In response he crushes me to him, presses his nose to my scalp and inhales. Alarm spikes through me.
“What?” I struggle back, peering at him in the dimness. “What!”
At the sound of his swallow, I go cold all over.
“I haven’t seen any Bees all day,” he whispers. “Have you?”
I shake my head. We’re thinking the same thing. My throat— I can’t swallow. This is what that was back there. Something being wrong. I felt it then; Lawson senses it now.
No, no, no!
Icy tingles spider over my skin. Yes.
“Have you seen any Bees,” I croak. Not loud enough. I tear away from Lawson and fill my lungs and yell, “Has anyone seen any Bees?”
My shout fills the Haven, and the dancing stutters to a stop as kids turn to look at me.
“Has. Anyone. Seen. Any. Bees?” I enunciate, like my voice alone can stop the ground from dropping away, but inside I’m already in free-fall.
With some jostling, a space clears in the center, and a guy with pale hair shoves his way out of the crowd. He raises his chin, revealing familiar features.
“Sevens,” Lawson snaps. His arm snakes around my waist, and he pulls me back against his front, offering shelter.
So. The round-faced A has a name. That seems wrong. He doesn’t deserve a name. Names are for human beings.
What am I thinking? Of course he’s a human being. Where’s my compassion? But I don’t have time to feel ashamed.
“All gone,” Sevens singsongs.
My fingers wrap around Lawson’s forearm. “What do you mean gone?”
Lawson’s pulse rushes against my fingers. Lama Karen said we each had to make up our own mind about staying in D-town. Has it been a week? It feels like so much longer than that since the pamphlets showed up.

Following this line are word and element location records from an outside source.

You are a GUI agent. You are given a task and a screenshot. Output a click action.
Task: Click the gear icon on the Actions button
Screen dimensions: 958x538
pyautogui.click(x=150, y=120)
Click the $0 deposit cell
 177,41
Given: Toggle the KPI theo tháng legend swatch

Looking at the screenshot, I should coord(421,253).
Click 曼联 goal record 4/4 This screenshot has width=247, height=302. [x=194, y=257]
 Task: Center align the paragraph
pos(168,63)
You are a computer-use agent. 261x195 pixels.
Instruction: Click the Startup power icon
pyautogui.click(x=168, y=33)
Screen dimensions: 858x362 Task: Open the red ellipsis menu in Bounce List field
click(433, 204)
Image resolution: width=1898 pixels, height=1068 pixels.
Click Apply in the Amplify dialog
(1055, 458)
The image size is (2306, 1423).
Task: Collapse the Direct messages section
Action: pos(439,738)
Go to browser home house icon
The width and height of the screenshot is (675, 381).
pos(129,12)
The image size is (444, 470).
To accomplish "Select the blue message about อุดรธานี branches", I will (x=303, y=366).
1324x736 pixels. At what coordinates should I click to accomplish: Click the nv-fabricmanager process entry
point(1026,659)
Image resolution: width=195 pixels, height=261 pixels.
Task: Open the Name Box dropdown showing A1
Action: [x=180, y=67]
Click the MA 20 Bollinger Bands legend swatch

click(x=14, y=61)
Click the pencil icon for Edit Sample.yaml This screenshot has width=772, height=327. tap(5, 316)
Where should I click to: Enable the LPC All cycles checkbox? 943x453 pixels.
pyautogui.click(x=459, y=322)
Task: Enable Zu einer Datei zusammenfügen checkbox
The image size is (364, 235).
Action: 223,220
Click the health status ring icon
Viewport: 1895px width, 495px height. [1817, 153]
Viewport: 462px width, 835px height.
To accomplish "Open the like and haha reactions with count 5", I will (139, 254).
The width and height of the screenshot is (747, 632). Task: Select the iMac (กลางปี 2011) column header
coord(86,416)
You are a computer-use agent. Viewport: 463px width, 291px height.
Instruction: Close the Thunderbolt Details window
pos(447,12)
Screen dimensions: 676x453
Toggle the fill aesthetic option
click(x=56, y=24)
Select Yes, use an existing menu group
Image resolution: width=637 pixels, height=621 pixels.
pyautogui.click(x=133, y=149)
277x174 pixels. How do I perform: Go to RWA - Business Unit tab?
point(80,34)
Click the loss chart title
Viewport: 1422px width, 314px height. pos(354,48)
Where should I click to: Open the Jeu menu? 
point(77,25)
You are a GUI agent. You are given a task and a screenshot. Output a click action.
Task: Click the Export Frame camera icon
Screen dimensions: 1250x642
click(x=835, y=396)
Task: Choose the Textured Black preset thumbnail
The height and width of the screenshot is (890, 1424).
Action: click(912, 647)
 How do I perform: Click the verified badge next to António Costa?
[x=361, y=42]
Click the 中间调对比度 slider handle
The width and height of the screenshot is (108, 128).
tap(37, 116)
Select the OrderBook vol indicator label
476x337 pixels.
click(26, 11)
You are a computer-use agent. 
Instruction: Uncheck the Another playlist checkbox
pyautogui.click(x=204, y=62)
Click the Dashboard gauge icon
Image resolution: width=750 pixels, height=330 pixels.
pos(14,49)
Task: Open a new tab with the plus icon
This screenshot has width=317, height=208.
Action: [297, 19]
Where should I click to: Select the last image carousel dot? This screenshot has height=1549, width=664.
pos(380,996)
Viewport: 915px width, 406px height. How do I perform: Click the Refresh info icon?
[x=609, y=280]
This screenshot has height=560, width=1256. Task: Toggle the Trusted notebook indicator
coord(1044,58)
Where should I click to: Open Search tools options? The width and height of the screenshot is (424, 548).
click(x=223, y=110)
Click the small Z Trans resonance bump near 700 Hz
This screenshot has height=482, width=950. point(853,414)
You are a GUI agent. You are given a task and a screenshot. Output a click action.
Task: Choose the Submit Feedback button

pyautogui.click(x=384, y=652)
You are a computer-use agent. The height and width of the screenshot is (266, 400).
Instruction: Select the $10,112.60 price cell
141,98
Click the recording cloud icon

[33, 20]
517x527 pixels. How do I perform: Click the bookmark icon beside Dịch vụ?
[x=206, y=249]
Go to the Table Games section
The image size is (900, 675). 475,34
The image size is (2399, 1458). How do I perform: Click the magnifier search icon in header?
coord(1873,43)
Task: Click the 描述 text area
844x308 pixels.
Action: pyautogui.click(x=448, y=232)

Maybe I missed the meeting and they’ve all gone to join the GeeGee.
“The GeeGee killed them all.” Sevens throws the words like punches.
They hit me in the stomach, the chest, the throat, worse than any blows, but I can’t break down; I won’t, not in front of Sevens. I swallow.
“I saw,” he says. “They didn’t even fight.”
And suddenly I’m not the least bit afraid of this, this…boy. That’s what he is, a child, the kind who fries spiders with a magnifying glass for fun.
“You watched? You just stood there and watched while they were slaughtered?” Not cold anymore; sweat breaks out on my skin.
My nails are digging into Lawson’s arm, but there’s no relaxing my grip as a collective grumble ripples through the New Dance. D-town isn’t impressed with Sevens either.
“It wasn’t like that.” Sevens’s voice wavers but turns persuasive on the next part. “And come on, it’s not like they would have fought for us.” He looks around for support.
And gets some. “Yeah!” a few people echo.
“The anarchists are supposed to be protectors,” Lin says, pushing out of the crowd to stand beside Lawson and me.
“Good riddance,” someone else calls from back in the room, probably an A, but that’s far from guaranteed at this point. “What did the Bees ever contribute to D-town?”
“You stupid, bloody fools.” Lawson speaks softly, but instead of drowning him out the crowd goes quiet. He steps into Sevens’s personal space, forcing him back. “The Bees are an integral part of D-town.” Lawson pauses and looks around. “They’re also the only ones who can resist the pulses.”
What?
“Could,” he corrects himself, the word like silk over steel, soft but deadly.
My skin prickles, each goosebump an individual sting.
“All the meditation allowed them to resist the trance, come out of it sooner, hold their thoughts in better order. They were your best chance of defeating the GeeGee.” He lets that hang in the air.
A whisper rustles through the crowd, followed by a heavy hush. Then the impossible happens; Sevens steps around Lawson to come face-to-face with me.
“Sorry,” the baby-faced A says, and he extends his hand.